Cybersecurity researchers have identified three new malicious extensions linked to the GlassWorm campaign, signaling renewed attempts by threat actors to infiltrate the Visual Studio Code (VS Code) ecosystem. The compromised extensions — still available for download at the time of discovery — include ai-driven-dev.ai-driven-dev (3,402 downloads), adhamu.history-in-sublime-merge (4,057 downloads), and yasuyuky.transient-emacs (2,431 downloads).
First uncovered by Koi Security in late October, GlassWorm is a sophisticated malware campaign that abuses VS Code extensions on both the Open VSX Registry and the Microsoft Extension Marketplace to steal GitHub, Open VSX, and Git credentials. The malware also drains funds from over 49 cryptocurrency wallet extensions and installs additional tools to enable remote access.
What sets GlassWorm apart is its stealth technique: it embeds malicious payloads using invisible Unicode characters to hide code within legitimate-looking extensions.
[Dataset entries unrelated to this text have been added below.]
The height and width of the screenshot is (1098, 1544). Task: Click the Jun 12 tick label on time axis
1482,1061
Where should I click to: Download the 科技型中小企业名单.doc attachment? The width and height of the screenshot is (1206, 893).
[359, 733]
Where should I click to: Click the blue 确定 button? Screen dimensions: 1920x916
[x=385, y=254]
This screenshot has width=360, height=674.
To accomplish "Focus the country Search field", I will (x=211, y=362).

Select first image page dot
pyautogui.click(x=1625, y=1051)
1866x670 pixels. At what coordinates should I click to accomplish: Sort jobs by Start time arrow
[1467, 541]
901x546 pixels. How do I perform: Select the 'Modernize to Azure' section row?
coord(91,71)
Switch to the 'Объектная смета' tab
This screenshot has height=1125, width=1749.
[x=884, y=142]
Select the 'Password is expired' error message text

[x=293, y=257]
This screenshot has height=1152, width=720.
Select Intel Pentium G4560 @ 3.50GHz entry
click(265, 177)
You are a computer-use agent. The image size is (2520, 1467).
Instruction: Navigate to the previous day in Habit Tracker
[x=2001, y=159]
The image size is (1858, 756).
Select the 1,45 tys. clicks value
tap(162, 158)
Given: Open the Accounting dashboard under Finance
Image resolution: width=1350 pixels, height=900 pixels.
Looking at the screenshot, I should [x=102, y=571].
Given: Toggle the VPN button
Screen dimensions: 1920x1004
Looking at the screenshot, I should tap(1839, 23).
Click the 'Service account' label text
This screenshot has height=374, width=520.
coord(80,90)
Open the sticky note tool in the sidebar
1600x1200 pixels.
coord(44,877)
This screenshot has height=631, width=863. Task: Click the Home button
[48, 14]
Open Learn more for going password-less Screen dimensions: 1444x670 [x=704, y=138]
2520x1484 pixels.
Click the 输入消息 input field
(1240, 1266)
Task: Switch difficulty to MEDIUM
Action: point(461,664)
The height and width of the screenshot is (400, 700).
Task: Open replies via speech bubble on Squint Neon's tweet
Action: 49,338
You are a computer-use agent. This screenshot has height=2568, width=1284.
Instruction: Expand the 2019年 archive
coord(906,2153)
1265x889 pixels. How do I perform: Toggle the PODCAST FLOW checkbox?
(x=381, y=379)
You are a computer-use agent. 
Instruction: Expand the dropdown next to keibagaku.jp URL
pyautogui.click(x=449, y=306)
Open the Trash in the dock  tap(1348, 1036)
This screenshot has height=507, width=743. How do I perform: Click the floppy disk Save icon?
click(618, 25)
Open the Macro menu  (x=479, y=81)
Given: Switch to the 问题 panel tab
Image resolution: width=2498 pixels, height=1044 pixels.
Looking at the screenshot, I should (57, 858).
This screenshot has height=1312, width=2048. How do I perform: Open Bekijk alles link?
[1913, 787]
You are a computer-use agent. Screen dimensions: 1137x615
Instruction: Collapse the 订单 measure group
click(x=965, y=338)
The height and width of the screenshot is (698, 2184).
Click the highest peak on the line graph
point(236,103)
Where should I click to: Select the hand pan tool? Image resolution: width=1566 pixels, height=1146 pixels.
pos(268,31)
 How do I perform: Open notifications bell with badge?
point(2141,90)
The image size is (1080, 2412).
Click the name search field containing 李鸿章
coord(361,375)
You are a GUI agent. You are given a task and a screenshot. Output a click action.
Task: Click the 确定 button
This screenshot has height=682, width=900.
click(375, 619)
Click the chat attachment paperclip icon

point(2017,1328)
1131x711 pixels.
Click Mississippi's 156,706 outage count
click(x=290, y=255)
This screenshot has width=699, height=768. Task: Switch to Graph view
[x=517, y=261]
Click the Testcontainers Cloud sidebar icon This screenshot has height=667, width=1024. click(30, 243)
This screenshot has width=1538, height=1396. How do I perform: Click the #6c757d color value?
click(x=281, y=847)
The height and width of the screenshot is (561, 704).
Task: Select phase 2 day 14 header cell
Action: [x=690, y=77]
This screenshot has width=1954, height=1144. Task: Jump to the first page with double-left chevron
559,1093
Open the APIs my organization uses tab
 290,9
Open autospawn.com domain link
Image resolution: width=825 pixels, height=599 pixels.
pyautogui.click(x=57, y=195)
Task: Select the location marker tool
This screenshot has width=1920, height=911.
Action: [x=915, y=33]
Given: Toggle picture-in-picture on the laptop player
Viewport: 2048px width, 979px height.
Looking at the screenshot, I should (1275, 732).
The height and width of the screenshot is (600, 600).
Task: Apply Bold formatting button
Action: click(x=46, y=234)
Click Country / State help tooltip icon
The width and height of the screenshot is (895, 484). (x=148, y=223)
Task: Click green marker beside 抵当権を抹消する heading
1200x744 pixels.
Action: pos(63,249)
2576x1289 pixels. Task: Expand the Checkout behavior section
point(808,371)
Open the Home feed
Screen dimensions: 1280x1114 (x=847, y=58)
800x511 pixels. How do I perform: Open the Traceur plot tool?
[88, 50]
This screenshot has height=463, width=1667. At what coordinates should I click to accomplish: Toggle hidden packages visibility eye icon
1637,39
This allows the malware to self-replicate by compromising more extensions and propagating across developer environments in a worm-like fashion.
Following the initial disclosure, Open VSX stated that all known malicious extensions had been removed and affected tokens were rotated or revoked as of October 21, 2025. However, new findings from Koi Security reveal that the campaign has re-emerged, once again exploiting Unicode obfuscation to bypass security scans.
“The attacker has posted a fresh transaction to the Solana blockchain, providing an updated C2 [command-and-control] endpoint for downloading the next-stage payload,” explained researchers Idan Dardikman, Yuval Ronen, and Lotan Sery. “This demonstrates the resilience of blockchain-based C2 infrastructure — even if payload servers are taken down, the attacker can post a new transaction for a fraction of a cent, and all infected machines automatically fetch the new location.”
The latest investigation also uncovered a leaked endpoint on the attacker’s own server, revealing a partial victim list spanning the U.S., Europe, South America, and Asia — including a major Middle Eastern government organization. Further forensic analysis traced keylogger data back to the attacker’s own system, suggesting the operator is Russian-speaking and utilizes the RedExt open-source browser C2 framework.
“These are real organizations and real people whose credentials have been harvested, whose machines may be serving as criminal proxy infrastructure, whose internal networks may already be compromised,” warned Koi Security.
The resurgence of GlassWorm follows a recent report by Aikido Security, which revealed that the malware’s operators are now using stolen GitHub credentials to push malicious commits, expanding their reach beyond the VS Code ecosystem.